Task description:
Please copy the records verbatim, starting at the line containing "What do you see at coordinates (943, 329)" and continuing through the end of the records, with both ends included.

[Element lookup records]
::::::::

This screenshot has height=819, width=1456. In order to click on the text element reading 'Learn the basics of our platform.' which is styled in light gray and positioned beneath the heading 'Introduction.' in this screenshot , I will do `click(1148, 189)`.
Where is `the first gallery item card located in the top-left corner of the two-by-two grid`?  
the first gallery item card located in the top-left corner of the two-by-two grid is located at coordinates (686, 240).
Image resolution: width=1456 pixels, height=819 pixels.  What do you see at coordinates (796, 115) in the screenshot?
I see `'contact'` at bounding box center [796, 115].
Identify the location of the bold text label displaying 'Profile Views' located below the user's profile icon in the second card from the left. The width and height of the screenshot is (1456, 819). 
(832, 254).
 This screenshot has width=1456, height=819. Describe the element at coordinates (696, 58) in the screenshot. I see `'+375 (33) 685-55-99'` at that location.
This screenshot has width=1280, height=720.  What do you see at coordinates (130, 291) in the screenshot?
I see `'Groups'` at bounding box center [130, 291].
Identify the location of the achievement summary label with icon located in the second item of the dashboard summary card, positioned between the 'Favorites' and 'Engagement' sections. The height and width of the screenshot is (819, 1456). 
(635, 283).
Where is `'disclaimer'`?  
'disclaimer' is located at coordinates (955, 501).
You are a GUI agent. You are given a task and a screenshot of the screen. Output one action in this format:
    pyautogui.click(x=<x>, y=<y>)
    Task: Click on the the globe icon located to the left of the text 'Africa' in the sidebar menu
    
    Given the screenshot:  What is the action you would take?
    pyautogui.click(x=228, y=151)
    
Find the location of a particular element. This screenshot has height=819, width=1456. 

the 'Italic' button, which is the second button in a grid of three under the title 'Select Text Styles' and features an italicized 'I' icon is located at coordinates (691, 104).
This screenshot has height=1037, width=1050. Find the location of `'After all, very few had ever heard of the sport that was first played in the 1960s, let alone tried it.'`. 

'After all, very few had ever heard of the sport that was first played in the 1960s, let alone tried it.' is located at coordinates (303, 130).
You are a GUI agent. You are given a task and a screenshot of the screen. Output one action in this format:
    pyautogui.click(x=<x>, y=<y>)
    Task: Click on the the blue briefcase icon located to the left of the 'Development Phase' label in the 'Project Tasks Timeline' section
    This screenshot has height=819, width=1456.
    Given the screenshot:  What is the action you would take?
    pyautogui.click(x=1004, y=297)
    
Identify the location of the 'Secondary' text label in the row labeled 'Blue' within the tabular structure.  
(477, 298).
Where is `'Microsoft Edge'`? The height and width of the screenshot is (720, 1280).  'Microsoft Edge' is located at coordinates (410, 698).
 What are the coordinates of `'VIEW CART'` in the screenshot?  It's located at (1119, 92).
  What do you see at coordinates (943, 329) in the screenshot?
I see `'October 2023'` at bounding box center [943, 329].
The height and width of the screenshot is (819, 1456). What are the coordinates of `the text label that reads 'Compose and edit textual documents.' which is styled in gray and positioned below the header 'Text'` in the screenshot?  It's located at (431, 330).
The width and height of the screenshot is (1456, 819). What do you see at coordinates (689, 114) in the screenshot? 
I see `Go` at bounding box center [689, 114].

::::::::

Answer to the exercise:
  What do you see at coordinates (943, 329) in the screenshot?
I see `'October 2023'` at bounding box center [943, 329].
The height and width of the screenshot is (819, 1456). What are the coordinates of `the text label that reads 'Compose and edit textual documents.' which is styled in gray and positioned below the header 'Text'` in the screenshot?  It's located at (431, 330).
The width and height of the screenshot is (1456, 819). What do you see at coordinates (689, 114) in the screenshot? 
I see `Go` at bounding box center [689, 114].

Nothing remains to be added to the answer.